I’m interested in learning about the contamination of Long Island Sound because I enjoy walking on the beach, swimming at Hammonasset, fishing off the coast of Stony Creek and Sachem’s Head, in addition to eating fish and shellfish from the Sound. Although I had wondered what contaminants were in the water I swam in and the fish I ate, I never did the research. Perhaps I preferred to keep my head in the sand. However, I look forward to learning more about the science behind Long Island Sound, since my knowledge of fishing and aquaculture is limited to dinner table discussions. In addition, as a farmer’s daughter, I look forward to learning about the role agriculture plays in the Sound’s water quality.
The Birth of the Sound
I was fascinated with the discussion of how Long Island Sound was formed. I have been moving my teaching more and more toward a “place-based” study, and I’ve been looking for a succinct version of the geological history of Connecticut to share with my students. Being trained in Biology, this is an area in which I had considered myself lacking, but after reading the chapter, I feel that I have a working understanding of the basic processes that formed Long Island Sound. Thinking about the sea level changes, movement of the glaciers, the Sound as a freshwater lake, and the variable shoreline is something that I particularly enjoyed. I’ve long been worried about the effects of climate change on the survival of the human species, and going through the geological history of Long Island Sound has given me confidence that our species will be able to survive the seemingly imminent rise in sea level.
It’s interesting to look outside my own culture and into that of the Native Americans living in our area hundreds of years ago.
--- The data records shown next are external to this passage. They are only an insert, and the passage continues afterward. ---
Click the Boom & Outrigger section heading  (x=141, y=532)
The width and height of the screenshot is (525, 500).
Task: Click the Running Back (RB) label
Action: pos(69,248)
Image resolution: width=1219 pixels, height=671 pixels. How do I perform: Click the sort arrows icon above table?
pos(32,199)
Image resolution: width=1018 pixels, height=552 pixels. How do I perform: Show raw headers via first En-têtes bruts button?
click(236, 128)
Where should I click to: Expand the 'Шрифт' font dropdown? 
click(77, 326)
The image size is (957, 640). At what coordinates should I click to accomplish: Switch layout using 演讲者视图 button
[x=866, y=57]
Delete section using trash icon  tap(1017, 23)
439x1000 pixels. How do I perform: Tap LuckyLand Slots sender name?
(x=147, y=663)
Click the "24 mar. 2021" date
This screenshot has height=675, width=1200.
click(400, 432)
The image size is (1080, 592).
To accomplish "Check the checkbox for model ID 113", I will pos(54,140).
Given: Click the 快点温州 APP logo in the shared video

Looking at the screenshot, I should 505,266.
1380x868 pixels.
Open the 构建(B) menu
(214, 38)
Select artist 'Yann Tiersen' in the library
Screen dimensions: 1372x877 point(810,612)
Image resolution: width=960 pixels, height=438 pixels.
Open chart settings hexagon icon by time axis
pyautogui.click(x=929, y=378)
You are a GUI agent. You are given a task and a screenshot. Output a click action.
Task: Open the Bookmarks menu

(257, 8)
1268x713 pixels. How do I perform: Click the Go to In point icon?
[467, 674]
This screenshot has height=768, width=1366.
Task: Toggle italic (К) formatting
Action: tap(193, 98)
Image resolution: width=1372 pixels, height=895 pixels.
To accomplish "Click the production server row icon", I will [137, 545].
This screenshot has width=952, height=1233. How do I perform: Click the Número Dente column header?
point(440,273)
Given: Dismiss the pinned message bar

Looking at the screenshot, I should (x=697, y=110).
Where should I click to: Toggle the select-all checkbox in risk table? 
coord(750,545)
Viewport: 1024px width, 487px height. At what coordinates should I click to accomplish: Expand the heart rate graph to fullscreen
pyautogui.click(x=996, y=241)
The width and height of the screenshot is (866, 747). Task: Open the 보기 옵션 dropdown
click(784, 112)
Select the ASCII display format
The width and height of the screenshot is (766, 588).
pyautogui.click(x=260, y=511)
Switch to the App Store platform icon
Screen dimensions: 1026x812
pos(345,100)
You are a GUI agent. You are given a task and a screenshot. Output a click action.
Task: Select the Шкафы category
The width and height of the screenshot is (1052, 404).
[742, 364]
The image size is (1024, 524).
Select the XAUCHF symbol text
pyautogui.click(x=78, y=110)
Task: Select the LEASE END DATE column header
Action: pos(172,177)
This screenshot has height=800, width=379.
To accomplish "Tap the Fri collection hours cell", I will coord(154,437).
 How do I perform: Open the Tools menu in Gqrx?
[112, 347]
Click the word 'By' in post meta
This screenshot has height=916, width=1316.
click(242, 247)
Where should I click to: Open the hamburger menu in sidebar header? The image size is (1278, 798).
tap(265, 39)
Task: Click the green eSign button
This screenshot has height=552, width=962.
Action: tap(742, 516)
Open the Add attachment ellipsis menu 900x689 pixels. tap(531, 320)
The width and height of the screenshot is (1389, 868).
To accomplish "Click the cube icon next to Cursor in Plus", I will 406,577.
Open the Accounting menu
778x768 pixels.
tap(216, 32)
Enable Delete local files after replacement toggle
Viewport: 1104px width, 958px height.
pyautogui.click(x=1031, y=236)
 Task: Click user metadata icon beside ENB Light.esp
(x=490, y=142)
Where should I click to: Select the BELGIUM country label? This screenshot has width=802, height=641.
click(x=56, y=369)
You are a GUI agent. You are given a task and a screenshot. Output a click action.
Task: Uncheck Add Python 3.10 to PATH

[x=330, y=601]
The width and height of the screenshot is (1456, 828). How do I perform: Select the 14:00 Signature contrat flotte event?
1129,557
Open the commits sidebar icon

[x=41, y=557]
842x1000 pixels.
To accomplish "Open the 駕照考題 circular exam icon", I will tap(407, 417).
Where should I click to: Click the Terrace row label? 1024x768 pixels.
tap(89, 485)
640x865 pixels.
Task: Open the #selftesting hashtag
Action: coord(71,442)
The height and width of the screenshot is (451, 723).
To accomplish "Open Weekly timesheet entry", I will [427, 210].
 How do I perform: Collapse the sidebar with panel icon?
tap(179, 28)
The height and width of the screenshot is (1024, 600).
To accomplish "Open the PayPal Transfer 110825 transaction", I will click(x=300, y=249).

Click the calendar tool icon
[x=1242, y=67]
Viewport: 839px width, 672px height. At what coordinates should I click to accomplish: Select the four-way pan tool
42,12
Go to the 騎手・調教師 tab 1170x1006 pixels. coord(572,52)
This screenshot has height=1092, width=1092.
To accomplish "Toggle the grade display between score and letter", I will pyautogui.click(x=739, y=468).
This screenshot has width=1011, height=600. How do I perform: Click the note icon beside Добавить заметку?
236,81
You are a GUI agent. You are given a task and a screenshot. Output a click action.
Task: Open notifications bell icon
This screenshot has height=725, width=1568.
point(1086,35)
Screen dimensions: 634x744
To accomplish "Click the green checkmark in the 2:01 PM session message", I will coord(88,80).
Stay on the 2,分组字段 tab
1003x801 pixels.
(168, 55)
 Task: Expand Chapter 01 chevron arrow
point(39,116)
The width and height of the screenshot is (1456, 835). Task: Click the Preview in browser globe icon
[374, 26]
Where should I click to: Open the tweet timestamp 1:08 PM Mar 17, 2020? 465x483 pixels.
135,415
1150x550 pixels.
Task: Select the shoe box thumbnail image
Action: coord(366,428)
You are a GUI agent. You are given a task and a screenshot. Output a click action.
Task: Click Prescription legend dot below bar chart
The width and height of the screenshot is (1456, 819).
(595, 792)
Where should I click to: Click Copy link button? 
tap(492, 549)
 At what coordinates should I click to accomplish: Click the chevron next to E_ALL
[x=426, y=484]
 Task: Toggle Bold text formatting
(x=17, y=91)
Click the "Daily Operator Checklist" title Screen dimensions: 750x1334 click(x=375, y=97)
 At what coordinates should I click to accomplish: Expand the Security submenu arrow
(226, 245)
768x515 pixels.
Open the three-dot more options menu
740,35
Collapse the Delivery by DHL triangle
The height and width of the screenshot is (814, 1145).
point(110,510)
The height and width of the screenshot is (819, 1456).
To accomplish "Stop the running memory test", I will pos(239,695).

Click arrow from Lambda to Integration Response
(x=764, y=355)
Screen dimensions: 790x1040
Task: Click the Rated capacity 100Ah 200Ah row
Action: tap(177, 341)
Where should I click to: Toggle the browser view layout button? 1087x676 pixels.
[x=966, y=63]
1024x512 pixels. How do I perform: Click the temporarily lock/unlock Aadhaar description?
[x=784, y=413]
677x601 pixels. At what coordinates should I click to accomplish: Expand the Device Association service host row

I loved reading about Native American lifestyles, what they ate, how their lives changed with the seasons. The idea that people could be a part of nature rather than destroying it was refreshing. It seems it is entirely possible to live and eat sustainably, locally, and with the seasons. The descriptions of the local plant life that provided sustenance was fascinating, and I was especially pleased to see my favorite wild berry, the wineberry, among those mentioned. Agriculture at that time was certainly what we could consider to be “Beyond Organic” or “Better Than Organic” practices today, and the use of the Sound’s fish and shellfish was sustainable as well. The idea that Native Americans didn’t use wampum as money is intriguing, I guess because money is something so prominently important our culture. I finished the chapter wanting to learn more about what life was like for Native Americans around the Sound and wanting to move my lifestyle more and more toward their sustainable example. I pictured myself planting beans, corn and squash, foraging for wild strawberries, and wading into the Sound to dig for clams in the fashion of a Native American woman.